▶ [Work to complete]:
Please find all lines in the data that hold the string "radio" and copy them.

(Stored data)
----------

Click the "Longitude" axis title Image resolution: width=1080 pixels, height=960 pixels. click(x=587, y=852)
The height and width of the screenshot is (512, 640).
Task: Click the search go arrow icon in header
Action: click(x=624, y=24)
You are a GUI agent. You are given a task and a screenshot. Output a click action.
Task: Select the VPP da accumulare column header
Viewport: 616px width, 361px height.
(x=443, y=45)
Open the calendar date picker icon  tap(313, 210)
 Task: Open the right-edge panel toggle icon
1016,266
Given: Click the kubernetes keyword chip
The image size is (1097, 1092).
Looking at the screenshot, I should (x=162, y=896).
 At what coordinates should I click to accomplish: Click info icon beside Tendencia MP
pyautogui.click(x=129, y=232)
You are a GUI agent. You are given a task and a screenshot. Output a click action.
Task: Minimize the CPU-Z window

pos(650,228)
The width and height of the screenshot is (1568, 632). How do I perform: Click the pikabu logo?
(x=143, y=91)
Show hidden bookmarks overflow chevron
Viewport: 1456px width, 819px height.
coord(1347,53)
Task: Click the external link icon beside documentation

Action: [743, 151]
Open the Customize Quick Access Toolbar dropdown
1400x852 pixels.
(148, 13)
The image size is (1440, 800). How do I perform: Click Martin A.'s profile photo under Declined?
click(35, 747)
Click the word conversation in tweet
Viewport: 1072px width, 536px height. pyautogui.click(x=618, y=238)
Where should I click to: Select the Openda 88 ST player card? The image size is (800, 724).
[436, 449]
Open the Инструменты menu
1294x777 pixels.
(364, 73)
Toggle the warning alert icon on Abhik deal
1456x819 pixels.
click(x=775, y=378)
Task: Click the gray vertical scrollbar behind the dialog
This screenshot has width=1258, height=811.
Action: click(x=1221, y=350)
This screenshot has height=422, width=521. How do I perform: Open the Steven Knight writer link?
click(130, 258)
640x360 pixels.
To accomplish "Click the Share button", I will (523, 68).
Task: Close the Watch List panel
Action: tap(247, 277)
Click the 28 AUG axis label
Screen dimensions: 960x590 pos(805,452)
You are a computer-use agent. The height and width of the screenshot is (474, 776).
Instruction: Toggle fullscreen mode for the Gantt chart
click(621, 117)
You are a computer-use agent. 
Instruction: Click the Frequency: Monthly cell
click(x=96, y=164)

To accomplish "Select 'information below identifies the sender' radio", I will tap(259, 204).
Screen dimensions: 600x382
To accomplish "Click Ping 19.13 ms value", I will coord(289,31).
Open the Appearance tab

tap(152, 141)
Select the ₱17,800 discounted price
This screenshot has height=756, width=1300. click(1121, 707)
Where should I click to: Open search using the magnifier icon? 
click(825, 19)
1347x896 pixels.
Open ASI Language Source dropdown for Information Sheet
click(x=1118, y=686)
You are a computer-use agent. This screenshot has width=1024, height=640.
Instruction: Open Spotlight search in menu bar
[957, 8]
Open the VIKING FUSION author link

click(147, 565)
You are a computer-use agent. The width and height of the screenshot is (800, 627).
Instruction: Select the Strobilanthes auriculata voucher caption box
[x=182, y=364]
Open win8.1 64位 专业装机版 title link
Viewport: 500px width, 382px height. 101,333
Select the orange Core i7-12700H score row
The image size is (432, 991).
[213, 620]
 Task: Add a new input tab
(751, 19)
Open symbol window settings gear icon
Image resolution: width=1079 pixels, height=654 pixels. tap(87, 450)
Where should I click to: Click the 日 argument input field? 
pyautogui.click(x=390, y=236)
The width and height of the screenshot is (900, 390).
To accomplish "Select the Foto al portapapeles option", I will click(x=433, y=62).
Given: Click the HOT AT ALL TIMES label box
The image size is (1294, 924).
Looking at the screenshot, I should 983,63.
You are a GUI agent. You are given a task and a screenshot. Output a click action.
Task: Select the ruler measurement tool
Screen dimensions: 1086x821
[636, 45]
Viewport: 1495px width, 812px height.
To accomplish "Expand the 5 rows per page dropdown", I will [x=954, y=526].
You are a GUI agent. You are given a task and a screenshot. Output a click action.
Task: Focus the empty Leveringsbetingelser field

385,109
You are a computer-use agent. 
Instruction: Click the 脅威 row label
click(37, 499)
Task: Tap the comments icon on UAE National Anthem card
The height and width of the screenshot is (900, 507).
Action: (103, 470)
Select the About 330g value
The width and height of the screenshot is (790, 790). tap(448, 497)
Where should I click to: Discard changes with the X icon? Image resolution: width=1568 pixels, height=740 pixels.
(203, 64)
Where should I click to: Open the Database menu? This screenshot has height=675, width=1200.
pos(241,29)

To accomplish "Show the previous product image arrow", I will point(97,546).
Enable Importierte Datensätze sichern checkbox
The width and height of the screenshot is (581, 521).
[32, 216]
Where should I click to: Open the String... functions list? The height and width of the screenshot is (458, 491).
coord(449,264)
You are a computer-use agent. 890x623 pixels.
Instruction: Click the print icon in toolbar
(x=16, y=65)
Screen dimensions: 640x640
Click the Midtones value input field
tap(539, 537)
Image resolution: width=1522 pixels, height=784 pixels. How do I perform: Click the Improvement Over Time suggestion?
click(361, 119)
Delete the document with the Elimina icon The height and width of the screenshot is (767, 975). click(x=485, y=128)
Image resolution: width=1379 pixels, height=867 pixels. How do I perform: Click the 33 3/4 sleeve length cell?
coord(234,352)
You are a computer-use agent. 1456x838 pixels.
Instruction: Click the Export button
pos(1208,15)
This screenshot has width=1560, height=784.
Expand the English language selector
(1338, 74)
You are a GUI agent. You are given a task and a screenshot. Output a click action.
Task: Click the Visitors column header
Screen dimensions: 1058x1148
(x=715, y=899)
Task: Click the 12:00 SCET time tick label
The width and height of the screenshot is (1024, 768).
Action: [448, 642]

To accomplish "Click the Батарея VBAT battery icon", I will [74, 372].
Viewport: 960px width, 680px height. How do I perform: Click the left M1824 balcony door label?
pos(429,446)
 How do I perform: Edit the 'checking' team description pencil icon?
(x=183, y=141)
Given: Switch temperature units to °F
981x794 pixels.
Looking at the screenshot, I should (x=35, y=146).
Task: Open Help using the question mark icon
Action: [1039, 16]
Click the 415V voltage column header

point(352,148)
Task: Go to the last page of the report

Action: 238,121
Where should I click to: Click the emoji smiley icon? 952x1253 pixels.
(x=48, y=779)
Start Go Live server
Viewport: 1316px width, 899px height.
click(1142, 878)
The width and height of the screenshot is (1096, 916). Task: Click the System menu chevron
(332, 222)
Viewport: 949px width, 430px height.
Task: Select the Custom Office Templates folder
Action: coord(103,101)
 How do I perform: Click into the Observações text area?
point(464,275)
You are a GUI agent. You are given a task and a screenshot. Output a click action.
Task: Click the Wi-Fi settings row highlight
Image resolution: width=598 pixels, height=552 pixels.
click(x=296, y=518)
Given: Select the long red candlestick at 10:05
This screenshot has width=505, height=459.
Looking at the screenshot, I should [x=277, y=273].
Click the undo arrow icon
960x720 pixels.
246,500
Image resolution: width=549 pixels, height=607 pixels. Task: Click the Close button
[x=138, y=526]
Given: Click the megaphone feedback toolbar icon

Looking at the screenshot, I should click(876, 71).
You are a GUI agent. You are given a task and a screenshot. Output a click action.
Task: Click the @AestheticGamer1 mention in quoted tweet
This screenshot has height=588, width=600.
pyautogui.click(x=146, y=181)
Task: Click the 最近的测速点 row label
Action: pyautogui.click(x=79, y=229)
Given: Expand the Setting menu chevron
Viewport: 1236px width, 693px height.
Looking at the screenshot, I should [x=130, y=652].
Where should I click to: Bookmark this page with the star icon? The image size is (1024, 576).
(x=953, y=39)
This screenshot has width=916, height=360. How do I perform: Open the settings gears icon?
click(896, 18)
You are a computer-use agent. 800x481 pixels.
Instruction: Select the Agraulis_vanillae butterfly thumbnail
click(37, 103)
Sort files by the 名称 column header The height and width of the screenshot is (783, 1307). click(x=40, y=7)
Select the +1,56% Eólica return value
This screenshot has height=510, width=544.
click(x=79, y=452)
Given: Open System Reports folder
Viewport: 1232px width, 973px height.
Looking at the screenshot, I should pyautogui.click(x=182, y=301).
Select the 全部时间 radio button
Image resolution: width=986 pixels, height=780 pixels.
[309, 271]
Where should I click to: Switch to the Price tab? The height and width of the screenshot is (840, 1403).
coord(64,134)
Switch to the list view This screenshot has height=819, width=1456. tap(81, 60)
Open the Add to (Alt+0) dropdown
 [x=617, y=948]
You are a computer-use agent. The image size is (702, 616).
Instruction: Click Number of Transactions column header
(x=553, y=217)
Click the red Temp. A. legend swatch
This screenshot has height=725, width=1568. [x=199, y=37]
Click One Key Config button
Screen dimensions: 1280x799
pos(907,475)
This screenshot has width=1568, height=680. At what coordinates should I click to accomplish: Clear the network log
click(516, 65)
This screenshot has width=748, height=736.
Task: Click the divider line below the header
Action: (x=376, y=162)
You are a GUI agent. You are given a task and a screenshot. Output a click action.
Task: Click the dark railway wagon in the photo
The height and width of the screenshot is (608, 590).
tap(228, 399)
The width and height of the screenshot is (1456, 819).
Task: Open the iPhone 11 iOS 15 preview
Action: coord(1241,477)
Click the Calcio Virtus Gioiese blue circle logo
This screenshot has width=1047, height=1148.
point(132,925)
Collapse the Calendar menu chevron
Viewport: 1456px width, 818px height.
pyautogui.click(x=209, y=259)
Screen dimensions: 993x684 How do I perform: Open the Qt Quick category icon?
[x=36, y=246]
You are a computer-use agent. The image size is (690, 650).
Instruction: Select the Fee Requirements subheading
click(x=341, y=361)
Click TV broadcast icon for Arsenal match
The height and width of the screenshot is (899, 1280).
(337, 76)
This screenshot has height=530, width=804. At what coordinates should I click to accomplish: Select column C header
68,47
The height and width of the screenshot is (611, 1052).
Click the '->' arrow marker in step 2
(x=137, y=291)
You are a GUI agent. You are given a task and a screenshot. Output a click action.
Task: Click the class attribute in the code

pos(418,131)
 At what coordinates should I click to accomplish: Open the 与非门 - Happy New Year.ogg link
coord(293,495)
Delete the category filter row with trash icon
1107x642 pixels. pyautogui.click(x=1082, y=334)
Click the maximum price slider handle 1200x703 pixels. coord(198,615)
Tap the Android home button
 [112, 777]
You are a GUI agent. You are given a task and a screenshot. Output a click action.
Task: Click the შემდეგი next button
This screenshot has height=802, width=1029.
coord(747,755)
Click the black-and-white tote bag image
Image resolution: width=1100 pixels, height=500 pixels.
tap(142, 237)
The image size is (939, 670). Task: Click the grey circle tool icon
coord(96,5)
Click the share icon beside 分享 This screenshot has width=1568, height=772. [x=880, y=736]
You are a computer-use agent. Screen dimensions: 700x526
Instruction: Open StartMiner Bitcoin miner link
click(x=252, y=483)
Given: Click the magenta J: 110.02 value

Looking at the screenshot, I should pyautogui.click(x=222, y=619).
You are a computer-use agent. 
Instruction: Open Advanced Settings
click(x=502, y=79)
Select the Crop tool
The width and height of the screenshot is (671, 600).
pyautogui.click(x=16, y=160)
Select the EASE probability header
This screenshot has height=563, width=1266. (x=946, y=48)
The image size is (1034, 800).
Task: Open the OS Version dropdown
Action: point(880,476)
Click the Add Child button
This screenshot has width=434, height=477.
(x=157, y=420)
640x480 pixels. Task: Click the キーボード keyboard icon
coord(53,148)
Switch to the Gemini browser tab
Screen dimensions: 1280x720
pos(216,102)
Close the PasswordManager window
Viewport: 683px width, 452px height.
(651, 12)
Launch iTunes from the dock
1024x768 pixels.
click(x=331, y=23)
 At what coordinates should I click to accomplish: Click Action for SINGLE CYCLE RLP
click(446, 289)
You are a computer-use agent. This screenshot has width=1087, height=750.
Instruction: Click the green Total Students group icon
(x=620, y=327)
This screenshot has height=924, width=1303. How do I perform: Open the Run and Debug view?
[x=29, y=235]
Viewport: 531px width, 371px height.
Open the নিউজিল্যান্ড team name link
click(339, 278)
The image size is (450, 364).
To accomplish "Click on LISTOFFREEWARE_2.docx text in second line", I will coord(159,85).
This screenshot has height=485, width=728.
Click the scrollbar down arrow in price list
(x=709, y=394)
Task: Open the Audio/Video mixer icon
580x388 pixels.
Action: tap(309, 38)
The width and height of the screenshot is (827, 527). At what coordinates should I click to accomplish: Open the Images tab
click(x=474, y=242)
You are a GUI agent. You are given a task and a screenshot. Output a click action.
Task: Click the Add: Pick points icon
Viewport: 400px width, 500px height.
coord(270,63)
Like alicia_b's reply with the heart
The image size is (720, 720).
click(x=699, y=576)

----------

▶ [Answer space]:
To accomplish "Select 'information below identifies the sender' radio", I will tap(259, 204).
Select the 全部时间 radio button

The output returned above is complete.